A lot of elements felt abrupt in this episode. The mission that Haku, Atui, and Ukon were on, for one, but that’s a good kind of abrupt—instead of wasting time with lead-up, they just tossed us straight into the action. But what the hell is with Atui’s floating pet thing? We also weren’t ever made aware that she was apparently a badass in combat even though she’s an ojou-sama, though I suppose the OP revealed that well enough. The entire introduction of Dekoponpo (Ookawa Tooru) as an antagonist was abrupt as well, though viewers of the original series shouldn’t be surprised, since he shares a seiyuu with Inkara. Nosuri and Ougi also suddenly returned, though no one should be surprised that happened. More upsetting was how the episode ended without finding out whether Ukon got Dekoponpo on corruption charges. Er, what the hell?
“What would you say … you DO here?”
This was a strange episode, inhibiting some nether realm between filler and plot. I can’t quite call it filler because it seemed design to delve into Ukon’s past and motivations, and because it’s tying more of the principle character in Yamato into the plot. Yet the whole plot—get Dekoponpo on corruption charges—felt token and unimportant. It’s probably a good rule of thumb that, outside of legal thrillers and cop shows, if the plot of your episode has to do with corruption charges, there better at least be hookers and blow for miles to make up for such a boring-ass plot. We got giant bugs and half-naked men. Suddenly, I’m watching Mushibugyou. That’s not bad if I’m planning to watch Mushibugyou—Enzocchi told me the anime ended up being quite good—but it’s confusing to get it when I was looking for Utawarerumono.
Cryptic Episode Epilogue
The real interesting tidbits came in the post-ED episode epilogue, where this season’s twins led Haku to a mysterious old man. My initial guess was that he’s the emperor, though his ‘stache doesn’t quite match the ‘stache a few episodes back, so maybe not. He’s got a ritzy place and some talented helpers, that’s for sure. I just wish Itsuwari no Kamen wouldn’t keep dribbling out these tantalizing hints like a stingy man dolling out nickels for soda pop. No one gets excited about a single soda. We want to hit up the fountain, daddy-o, don’t be so square.
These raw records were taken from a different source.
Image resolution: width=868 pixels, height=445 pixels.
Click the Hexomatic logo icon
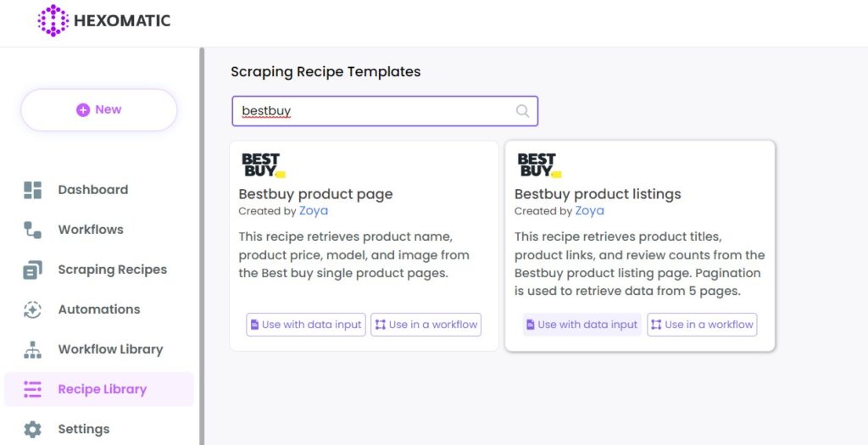pyautogui.click(x=53, y=20)
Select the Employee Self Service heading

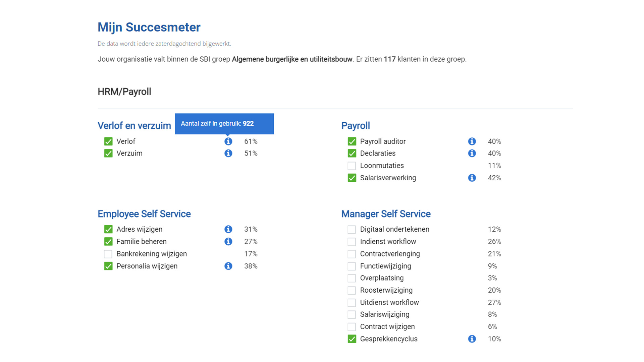(144, 214)
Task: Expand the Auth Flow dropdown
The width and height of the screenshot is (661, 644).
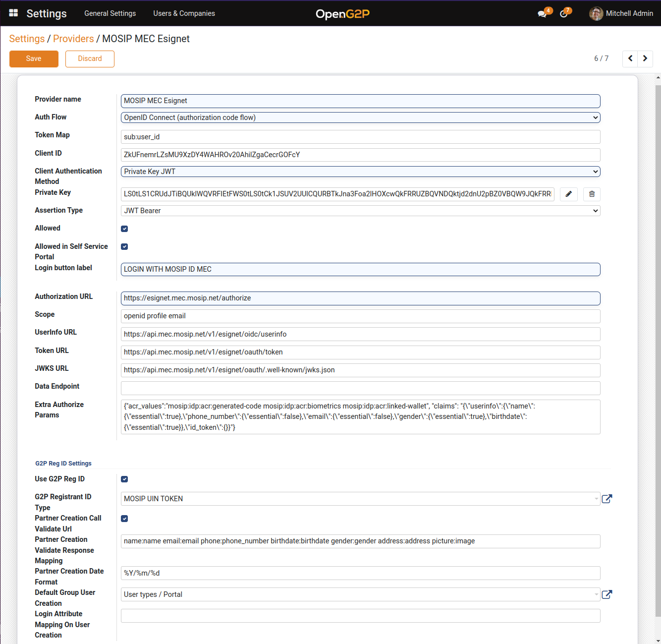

That paragraph got weird at the end.
Original Utawarerumono Marathon Update (through episode thirteen): No change. I switched up my morning routine, and it killed my morning anime. I’m falling behind on everything again ;_;
tl;dr: @StiltsOutLoud – Almost filler, but not quite. Only the last few minutes contained a tantalizing glimpse at … something #utawrerumono s2e8
- I appreciated some of the small details in this episode, like how Atui and Haku weren’t bothered by the fighting insects. It’s a modern sensibility to look down upon cockfighting and dog baiting and the like—people from a society like theirs probably shouldn’t have a moral objection to pitting animals against one another for their gambling pleasure.
- Sounds like Ukon considers the Ukon persona to be the real him. Cool. I can continue calling him Ukon, then. My preexisting decision has been ratified.
- Of course she got covered in a sticky white liquid. Of course. (Gross.)
- The bromance is all right, but not enough Kuon. You can have your half-naked men, as long as I get my Kuon. *bangs table* Kuon!